下の図は特養入居者の所得段階別の割合を示したものだが、2013年9月末には16.6%だった一般所得者(円グラフにおける第4段階)が、2016年9月末には25.9%に上昇している。およそ入居者4人に一人の割合だ。

*厚生労働省「介護サービス施設・事業所調査」のデータを筆者が集計
注:入居者が住民税非課税でも、配偶者が課税されていたり、単身で1000万円超、夫婦で2000万円超の預貯金がある場合は、第4段階となる。

ユニット型は平均的な有料老人ホームと比べて豪華で、なかには床に大理石を用いているところもある。ゆとりのある所得層にとっては、おトクな施設と言える。

さらに、一般には知られていないが、ケアの面でも有利になっている。
公務員が親を入居させたがるのも納得

特養は入居者3人に対して、介護職員を常勤換算で一人配置する「3対1」が人員基準となっているが、ユニット型はそれに加えて、入居者10人ごとに日中、常時一人以上の介護職員を置かなければならない。

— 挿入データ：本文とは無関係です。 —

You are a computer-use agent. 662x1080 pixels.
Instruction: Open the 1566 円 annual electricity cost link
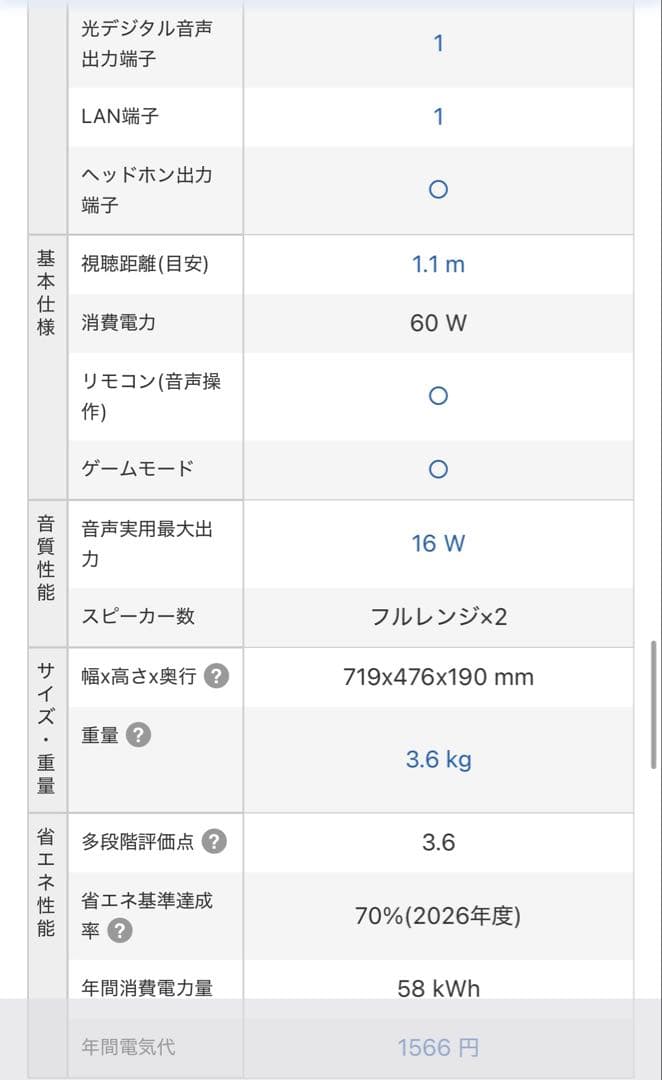pyautogui.click(x=437, y=1047)
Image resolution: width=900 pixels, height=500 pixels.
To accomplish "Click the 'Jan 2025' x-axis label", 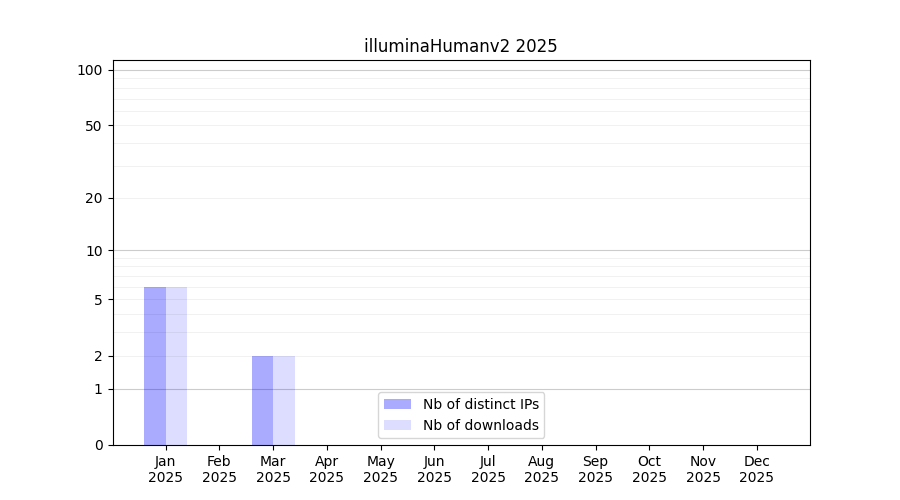I will pos(165,469).
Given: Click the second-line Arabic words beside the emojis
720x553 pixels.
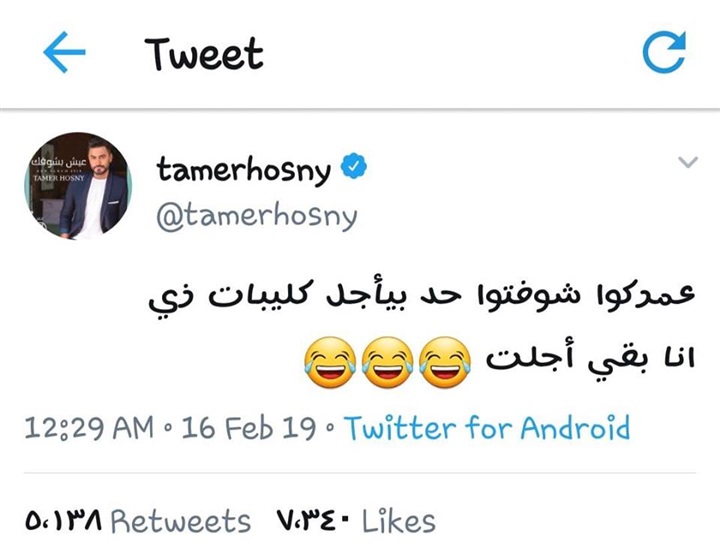Looking at the screenshot, I should tap(591, 361).
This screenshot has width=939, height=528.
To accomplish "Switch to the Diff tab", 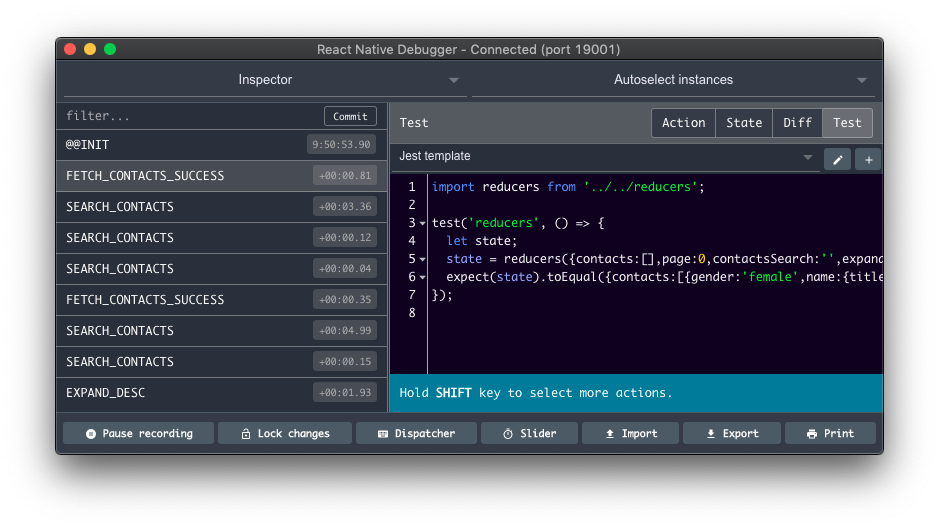I will click(x=797, y=123).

きめの細かいケアを提供するためで、夜間は入居者20人ごとに介護職員が一人付く。そのため、実際には「1.5対1」程度の職員が必要で、多床室や民間の老人ホームと比べてかなり手厚い。厚生労働官僚などお役人が親を入居させたがるのも頷ける。

ただ、人材が不足するなか、施設にとってはより多くの介護職員を必要とするので重荷になっているのも確かだ。やむなく高い費用を払って人材派遣会社を頼らざるを得ないので、収支も悪化している。特養の3割が赤字に陥っているというデータもあるくらいだ。

民間の老人ホームが急増するなか、個室はともかく、特養だけに手厚いユニット型を求める理由はもはや見当たらない。

低所得者が入りづらくなっているだけでなく、生活保護受給者が入居できないというのも不公平だろう。

特養を運営する社会福祉法人にはあらゆる税金の支払いが免除されているが、その役割を改めて見直すべきだろう。

この先もしばらくは介護ニーズの増加が見込まれるが、民間の動向や足下の需要を踏まえながら、施設を計画的に整備することも必要である。

待機者がいるからといって、多額の公金を投じてやみくもに特養をつくり続けるだけでは、人材不足に拍車がかかるだけで、既存施設の存続さえ危うくしかねない。

このままでは、約800万人いるとされる団塊世代が75歳以上となる2025年まで持ちこたえられそうにないことを、政府も自治体も自覚すべきである。